Acceptance of mHealth Apps

Overall, the acceptance of mHealth apps among female patients affected by hypothyroidism was high (mean 4.10, SD 0.91; range 1‐5). More precisely, 76.1% (n=242) of participants reported high acceptance, 18.6% (n=59) reported moderate acceptance, and only 5.3% (n=17) reported low acceptance.

Group comparisons showed differences in acceptance depending on the place of residence (F2,315=3.66; P=.03; f=0.15). Posthoc group comparisons showed that participants living in a medium-sized city (>20,000 residents) reported significantly higher rates of acceptance than those living in big cities (>100,000 residents; t315=−26; Padj=.04; d=0.23).

Participants who reported fatigue as a symptom of their hypothyroid disease reported higher levels of acceptance than ones who did not report fatigue (t316=−3.56; Padj<.001; d=0.53). However, differences in acceptance were neither dependent on marital, educational, or occupational status nor dependent on undergoing hormone replacement therapy or surgical operations.

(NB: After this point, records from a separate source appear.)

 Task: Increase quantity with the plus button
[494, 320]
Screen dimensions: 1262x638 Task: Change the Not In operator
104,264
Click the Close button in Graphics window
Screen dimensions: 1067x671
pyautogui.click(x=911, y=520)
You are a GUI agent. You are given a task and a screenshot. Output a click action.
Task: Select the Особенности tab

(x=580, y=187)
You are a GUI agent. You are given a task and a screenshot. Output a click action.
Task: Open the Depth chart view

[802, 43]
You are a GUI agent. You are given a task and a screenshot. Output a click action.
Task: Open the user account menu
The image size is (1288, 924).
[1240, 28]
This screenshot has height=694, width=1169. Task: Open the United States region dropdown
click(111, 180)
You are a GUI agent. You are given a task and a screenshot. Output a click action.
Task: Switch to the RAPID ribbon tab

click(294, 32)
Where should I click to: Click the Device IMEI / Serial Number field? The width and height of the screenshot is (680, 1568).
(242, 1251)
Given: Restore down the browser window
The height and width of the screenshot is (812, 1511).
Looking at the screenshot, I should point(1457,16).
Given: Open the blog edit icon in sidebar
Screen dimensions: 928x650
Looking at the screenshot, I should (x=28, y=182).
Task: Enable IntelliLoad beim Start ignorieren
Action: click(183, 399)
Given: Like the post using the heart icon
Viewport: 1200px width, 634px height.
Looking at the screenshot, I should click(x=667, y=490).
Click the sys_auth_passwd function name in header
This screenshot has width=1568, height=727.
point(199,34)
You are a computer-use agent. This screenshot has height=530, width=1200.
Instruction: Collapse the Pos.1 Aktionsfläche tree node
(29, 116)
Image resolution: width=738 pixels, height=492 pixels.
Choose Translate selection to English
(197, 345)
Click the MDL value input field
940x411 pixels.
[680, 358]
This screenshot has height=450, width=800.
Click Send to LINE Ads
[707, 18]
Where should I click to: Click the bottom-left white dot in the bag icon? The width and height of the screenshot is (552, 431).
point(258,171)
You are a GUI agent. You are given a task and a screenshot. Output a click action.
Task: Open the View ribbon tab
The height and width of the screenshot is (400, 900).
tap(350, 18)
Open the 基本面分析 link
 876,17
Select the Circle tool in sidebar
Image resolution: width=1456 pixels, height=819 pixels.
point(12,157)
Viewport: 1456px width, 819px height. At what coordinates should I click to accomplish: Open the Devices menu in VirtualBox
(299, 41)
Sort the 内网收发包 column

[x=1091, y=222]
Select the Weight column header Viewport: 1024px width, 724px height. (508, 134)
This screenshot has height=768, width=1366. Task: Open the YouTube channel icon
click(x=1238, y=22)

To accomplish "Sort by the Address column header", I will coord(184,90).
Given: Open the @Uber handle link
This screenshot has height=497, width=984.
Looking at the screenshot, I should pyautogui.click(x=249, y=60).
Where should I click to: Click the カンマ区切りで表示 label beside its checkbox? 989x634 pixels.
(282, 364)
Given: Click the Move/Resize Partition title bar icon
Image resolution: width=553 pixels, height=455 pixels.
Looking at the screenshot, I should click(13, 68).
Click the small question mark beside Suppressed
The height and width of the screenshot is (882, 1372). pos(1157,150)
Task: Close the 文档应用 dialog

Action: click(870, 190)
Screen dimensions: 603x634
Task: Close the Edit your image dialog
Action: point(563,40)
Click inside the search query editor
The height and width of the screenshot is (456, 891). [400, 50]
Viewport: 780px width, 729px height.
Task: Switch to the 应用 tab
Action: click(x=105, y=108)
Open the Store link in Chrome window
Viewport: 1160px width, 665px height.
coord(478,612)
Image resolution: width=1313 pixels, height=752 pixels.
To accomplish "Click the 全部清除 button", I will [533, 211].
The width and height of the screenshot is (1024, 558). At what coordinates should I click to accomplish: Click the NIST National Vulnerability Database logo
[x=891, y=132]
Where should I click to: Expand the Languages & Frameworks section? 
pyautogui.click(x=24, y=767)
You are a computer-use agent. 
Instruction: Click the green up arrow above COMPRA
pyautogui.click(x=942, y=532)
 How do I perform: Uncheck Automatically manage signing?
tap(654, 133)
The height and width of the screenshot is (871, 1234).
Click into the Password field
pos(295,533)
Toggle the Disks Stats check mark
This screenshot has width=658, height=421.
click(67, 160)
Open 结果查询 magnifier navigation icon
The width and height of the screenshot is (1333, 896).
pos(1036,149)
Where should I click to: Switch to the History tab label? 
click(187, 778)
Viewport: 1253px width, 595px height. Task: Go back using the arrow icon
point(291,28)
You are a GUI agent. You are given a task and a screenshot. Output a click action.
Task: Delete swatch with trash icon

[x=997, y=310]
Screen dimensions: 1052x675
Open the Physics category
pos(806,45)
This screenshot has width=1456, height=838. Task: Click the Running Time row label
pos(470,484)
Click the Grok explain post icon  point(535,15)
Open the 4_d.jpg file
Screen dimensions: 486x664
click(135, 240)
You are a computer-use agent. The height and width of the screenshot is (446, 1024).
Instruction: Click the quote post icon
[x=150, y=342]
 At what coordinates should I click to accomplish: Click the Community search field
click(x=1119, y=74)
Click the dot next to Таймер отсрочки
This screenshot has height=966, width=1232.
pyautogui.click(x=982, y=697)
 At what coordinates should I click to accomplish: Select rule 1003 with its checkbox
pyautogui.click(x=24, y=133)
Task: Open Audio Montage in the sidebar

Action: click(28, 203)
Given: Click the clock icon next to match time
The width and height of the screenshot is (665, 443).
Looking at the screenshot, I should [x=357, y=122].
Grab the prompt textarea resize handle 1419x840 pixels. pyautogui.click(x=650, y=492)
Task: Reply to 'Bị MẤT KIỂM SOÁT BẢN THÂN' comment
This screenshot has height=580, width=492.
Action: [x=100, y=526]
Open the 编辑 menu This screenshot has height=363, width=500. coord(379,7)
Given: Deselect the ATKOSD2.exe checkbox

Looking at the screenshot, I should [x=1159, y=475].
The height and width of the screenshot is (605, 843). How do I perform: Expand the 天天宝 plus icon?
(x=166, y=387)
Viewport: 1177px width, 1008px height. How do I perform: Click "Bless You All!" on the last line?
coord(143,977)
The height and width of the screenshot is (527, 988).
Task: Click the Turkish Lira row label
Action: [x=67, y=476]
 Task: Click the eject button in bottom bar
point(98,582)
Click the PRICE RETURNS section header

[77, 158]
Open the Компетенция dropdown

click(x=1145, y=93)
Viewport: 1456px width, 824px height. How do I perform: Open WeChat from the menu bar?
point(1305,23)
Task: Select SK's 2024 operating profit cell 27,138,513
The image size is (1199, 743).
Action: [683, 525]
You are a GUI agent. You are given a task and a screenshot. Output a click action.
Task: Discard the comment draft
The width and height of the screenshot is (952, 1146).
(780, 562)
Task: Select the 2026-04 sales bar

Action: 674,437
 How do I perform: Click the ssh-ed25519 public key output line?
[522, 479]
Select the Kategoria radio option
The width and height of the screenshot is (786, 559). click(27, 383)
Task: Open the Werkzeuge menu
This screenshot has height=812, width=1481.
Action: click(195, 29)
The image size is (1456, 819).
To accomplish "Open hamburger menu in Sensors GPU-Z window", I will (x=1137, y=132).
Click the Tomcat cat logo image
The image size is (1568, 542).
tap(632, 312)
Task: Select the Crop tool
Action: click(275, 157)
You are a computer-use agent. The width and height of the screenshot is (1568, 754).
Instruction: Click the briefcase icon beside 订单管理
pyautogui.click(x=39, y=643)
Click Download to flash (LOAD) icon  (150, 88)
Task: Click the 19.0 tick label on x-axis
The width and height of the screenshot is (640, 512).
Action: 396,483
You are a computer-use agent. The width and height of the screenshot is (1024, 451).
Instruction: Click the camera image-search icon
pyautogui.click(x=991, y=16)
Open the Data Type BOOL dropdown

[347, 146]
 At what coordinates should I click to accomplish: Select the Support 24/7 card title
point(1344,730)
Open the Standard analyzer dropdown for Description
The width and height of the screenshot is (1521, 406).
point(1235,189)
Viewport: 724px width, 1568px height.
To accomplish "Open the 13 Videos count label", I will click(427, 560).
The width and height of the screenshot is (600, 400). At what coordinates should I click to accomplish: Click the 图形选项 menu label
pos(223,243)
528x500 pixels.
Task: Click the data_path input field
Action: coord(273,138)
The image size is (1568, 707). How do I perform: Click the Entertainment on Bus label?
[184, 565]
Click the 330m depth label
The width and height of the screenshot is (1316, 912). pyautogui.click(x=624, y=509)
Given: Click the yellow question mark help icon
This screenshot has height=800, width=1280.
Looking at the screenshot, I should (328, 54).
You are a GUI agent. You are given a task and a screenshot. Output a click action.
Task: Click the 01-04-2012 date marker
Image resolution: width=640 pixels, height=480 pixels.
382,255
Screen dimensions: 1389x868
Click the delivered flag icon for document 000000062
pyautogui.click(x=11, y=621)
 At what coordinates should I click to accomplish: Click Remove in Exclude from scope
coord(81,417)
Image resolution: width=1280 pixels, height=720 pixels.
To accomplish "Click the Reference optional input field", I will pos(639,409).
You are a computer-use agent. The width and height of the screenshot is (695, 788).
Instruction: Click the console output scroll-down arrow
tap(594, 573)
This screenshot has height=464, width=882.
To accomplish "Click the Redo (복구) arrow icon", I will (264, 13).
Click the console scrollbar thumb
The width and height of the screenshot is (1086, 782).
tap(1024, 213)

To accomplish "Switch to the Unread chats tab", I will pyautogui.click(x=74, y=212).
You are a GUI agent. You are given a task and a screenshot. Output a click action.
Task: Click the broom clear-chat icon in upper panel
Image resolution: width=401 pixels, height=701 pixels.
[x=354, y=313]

Predictors of Acceptance of mHealth Apps

Multiple hierarchical regression analysis was performed to determine predictors of the acceptance of mHealth apps to improve the quality of life of female patients affected by hypothyroidism. First, sociodemographic data were included (R2=.034; R2adj=.015; F6,31=1.83; P=.09). Place of residence: medium-sized city (>20,000 residents; β=0.34; P=.02) and small town or rural area (<20,000 residents; β=0.28; P=.003) were significant predictors of acceptance. The explained variance of the first step was 3.4%.

Medical data were included in the second step (R2=0.086; R2adj=0.056; F10,307=2.88; P=.002). That step increased the explained variance significantly to 8.6% (∆R2=0.052; F4,307=8.85; P<.001). Fatigue (β=0.54; P<.001) emerged as a significant predictor of acceptance. In the third step, eHealth data (R2=0.013; R2adj=0.09; F14,303=3‐25; P<.001) significantly increased the explained variance to 13% (∆R2=0.044; F4,303=7.63; P<.001). Internet anxiety (β=−0.20; P=.002) was a significant predictor of acceptance.

In the final step, the three UTAUT predictors—EE, PE, and SI—were included (R2=0.561; R2adj=0.537; F17,300=22.62; P<.001). Explained variance of the final increased significantly to 56.1% (∆R2=0.431; F3,300=98.42; P<.001). EE (β=0.37; P<.001), PE (β=0.32; P<.001), and SI (β=0.20; P<.001) were significant predictors. Table 2 contains the final UTAUT model of acceptance and its predictors.

Table 2. Hierarchical regression model of acceptance of mHealtha apps among female patients affected by hypothyroidism in a cross-sectional study conducted between April 2023 and April 2024 in Germany (N=318)b.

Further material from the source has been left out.